§ To do
Could you report every line from the entries that includes the word "Enable"?
___
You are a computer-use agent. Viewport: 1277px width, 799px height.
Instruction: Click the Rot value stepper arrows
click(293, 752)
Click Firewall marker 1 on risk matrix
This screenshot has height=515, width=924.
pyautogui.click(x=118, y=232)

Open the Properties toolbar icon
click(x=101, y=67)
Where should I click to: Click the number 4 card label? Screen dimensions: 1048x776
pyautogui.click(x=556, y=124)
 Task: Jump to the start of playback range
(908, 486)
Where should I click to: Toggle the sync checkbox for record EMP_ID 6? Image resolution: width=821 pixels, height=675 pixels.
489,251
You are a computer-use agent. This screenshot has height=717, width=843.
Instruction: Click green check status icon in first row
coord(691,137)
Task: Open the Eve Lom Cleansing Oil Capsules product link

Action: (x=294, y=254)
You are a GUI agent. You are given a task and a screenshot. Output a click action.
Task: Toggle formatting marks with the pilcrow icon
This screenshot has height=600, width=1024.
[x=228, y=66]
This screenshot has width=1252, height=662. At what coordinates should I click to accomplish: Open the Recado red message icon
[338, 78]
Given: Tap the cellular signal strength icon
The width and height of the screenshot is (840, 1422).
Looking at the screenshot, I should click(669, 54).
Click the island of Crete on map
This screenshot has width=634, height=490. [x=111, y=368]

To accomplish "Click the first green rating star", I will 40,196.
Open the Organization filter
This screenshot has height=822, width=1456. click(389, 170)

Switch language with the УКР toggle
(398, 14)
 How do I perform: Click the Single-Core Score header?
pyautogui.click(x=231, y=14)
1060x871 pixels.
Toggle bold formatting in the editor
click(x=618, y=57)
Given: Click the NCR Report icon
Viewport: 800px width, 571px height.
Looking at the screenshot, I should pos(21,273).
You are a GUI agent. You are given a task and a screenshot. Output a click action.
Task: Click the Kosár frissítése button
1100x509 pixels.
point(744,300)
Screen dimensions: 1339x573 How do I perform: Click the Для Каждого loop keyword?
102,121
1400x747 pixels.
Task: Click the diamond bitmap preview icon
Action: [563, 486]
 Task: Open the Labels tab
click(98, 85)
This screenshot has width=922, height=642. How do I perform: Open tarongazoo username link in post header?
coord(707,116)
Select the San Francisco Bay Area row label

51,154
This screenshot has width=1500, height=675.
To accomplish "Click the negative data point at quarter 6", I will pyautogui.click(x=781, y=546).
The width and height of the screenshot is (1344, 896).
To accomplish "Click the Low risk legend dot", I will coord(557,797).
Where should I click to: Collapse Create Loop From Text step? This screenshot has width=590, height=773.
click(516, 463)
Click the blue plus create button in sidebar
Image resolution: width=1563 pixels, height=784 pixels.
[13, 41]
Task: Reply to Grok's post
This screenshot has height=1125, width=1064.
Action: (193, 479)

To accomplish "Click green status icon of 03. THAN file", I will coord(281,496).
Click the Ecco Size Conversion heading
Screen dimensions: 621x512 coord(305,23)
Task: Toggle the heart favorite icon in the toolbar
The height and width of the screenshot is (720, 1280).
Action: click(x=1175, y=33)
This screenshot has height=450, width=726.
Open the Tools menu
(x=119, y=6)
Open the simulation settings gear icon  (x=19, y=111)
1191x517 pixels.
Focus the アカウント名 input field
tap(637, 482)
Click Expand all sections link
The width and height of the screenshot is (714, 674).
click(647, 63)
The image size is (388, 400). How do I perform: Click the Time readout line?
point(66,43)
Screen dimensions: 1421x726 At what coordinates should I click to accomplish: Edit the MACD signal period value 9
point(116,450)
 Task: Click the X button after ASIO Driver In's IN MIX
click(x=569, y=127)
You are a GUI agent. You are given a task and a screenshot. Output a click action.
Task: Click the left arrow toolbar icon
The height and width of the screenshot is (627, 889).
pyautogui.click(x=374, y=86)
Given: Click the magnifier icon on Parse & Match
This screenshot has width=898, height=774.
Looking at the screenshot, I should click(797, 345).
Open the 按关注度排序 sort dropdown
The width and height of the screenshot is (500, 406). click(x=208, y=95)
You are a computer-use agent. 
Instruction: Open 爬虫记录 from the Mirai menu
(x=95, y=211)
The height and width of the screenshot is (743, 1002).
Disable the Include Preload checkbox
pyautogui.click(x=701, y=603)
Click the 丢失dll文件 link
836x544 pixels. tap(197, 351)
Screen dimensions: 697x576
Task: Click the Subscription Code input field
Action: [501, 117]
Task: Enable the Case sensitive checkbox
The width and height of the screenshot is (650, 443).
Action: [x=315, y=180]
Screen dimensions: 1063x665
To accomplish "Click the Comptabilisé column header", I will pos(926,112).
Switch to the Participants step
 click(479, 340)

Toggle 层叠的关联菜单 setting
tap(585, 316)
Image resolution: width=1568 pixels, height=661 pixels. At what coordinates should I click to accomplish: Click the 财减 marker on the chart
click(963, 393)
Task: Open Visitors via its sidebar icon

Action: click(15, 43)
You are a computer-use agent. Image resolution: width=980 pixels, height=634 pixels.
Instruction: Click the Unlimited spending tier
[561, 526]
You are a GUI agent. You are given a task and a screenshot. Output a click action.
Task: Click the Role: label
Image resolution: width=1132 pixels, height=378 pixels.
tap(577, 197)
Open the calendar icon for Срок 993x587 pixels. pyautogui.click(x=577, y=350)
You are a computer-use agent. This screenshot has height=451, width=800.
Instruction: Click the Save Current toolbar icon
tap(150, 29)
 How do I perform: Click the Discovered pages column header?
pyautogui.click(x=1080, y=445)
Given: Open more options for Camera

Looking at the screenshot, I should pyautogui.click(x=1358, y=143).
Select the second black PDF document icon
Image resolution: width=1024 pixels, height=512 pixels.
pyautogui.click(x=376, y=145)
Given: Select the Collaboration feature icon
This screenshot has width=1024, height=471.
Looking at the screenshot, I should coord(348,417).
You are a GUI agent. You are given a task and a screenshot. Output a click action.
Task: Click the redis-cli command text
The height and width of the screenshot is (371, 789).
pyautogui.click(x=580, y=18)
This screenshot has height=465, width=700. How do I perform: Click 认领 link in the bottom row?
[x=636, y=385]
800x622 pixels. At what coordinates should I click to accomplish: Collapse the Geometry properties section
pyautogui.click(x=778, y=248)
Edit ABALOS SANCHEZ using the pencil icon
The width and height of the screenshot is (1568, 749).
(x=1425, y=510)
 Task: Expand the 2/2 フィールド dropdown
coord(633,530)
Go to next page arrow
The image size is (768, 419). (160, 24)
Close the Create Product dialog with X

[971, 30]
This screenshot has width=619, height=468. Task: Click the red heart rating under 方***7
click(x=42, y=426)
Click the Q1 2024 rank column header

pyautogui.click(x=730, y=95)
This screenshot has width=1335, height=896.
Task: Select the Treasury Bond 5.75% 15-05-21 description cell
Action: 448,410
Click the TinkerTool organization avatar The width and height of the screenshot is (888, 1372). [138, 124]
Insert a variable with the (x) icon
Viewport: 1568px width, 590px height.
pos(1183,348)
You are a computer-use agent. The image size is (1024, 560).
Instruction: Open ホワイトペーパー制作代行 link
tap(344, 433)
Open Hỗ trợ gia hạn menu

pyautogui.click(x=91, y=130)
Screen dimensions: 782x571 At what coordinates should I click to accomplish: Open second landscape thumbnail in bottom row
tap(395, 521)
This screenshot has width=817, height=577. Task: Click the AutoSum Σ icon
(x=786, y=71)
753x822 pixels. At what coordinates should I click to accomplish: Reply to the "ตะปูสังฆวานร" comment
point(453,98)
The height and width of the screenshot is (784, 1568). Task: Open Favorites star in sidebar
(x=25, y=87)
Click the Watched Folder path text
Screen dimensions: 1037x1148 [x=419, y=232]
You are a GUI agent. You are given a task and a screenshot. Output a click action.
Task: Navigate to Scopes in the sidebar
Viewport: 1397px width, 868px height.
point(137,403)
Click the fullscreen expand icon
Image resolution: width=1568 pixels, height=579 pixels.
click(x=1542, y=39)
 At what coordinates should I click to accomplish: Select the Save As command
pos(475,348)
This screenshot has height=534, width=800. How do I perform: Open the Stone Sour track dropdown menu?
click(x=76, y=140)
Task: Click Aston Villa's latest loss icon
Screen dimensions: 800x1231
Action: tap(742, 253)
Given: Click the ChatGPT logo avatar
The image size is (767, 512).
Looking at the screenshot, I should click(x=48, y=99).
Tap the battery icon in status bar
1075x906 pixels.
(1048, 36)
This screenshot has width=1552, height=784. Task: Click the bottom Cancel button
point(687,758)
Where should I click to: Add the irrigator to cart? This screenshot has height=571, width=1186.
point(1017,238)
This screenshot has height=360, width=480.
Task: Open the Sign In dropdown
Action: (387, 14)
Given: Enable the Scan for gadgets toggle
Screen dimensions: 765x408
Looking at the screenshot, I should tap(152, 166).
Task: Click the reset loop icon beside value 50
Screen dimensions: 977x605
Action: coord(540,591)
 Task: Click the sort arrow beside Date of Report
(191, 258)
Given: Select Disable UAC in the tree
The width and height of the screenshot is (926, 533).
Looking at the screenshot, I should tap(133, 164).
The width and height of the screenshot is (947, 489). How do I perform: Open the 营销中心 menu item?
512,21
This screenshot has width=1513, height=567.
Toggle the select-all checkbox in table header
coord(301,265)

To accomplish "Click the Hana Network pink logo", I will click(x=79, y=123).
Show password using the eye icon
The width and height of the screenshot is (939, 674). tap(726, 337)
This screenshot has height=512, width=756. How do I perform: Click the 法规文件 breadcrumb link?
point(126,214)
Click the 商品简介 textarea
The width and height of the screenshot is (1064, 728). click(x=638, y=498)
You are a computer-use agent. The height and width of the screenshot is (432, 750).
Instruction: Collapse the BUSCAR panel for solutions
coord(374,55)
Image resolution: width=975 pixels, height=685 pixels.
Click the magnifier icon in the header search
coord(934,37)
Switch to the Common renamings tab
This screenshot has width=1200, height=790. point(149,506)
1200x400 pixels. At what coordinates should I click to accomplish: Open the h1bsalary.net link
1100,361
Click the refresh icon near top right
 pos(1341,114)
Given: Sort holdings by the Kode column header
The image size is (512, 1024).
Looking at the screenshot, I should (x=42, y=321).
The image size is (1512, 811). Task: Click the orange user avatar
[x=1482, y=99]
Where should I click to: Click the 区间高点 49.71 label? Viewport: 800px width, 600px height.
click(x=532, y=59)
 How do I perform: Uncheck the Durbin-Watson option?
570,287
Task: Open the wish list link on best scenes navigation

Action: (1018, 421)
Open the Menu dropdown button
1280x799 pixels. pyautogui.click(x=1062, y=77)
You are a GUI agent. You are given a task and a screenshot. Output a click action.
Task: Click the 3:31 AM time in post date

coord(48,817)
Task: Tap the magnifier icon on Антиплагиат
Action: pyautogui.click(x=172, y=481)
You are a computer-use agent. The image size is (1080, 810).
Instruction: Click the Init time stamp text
___
§ Task solution
Task: Enable the Case sensitive checkbox
Given: Enable the Scan for gadgets toggle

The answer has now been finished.